(Problem details) From the data below, set down exactly the lines between the one holding "Multiplikator*innenschulung für Haupt- und" and the one holding "Biografie (47, 1034)", inclusive, and no others.
──────── Excerpted data
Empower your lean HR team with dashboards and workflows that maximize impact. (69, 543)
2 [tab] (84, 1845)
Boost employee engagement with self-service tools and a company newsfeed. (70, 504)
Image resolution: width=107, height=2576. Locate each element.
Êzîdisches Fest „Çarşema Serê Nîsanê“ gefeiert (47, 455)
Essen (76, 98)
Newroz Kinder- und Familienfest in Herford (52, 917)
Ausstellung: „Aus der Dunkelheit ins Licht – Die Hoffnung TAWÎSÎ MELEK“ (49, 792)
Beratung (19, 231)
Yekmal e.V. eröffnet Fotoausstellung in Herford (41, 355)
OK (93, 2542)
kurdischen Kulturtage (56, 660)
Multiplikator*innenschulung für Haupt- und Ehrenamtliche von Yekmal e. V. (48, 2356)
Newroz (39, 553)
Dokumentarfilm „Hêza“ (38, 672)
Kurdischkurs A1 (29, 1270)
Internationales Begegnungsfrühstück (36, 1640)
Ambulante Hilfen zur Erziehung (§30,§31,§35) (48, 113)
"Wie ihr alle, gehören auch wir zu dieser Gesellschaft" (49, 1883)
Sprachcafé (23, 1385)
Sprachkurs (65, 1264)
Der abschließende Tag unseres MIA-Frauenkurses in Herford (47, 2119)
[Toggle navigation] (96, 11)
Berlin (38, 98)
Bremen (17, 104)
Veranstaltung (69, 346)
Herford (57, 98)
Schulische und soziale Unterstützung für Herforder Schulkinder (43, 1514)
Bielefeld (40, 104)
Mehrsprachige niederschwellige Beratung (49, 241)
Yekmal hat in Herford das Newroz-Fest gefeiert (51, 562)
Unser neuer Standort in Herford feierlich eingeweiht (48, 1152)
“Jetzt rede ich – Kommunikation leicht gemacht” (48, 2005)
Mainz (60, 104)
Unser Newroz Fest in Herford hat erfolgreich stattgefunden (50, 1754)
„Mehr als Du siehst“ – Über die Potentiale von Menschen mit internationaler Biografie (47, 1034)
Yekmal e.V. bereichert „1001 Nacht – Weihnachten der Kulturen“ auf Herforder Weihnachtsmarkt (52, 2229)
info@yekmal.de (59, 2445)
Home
────────────────
(Written response)
Multiplikator*innenschulung für Haupt- und Ehrenamtliche von Yekmal e. V. (48, 2356)
Newroz (39, 553)
Dokumentarfilm „Hêza“ (38, 672)
Kurdischkurs A1 (29, 1270)
Internationales Begegnungsfrühstück (36, 1640)
Ambulante Hilfen zur Erziehung (§30,§31,§35) (48, 113)
"Wie ihr alle, gehören auch wir zu dieser Gesellschaft" (49, 1883)
Sprachcafé (23, 1385)
Sprachkurs (65, 1264)
Der abschließende Tag unseres MIA-Frauenkurses in Herford (47, 2119)
[Toggle navigation] (96, 11)
Berlin (38, 98)
Bremen (17, 104)
Veranstaltung (69, 346)
Herford (57, 98)
Schulische und soziale Unterstützung für Herforder Schulkinder (43, 1514)
Bielefeld (40, 104)
Mehrsprachige niederschwellige Beratung (49, 241)
Yekmal hat in Herford das Newroz-Fest gefeiert (51, 562)
Unser neuer Standort in Herford feierlich eingeweiht (48, 1152)
“Jetzt rede ich – Kommunikation leicht gemacht” (48, 2005)
Mainz (60, 104)
Unser Newroz Fest in Herford hat erfolgreich stattgefunden (50, 1754)
„Mehr als Du siehst“ – Über die Potentiale von Menschen mit internationaler Biografie (47, 1034)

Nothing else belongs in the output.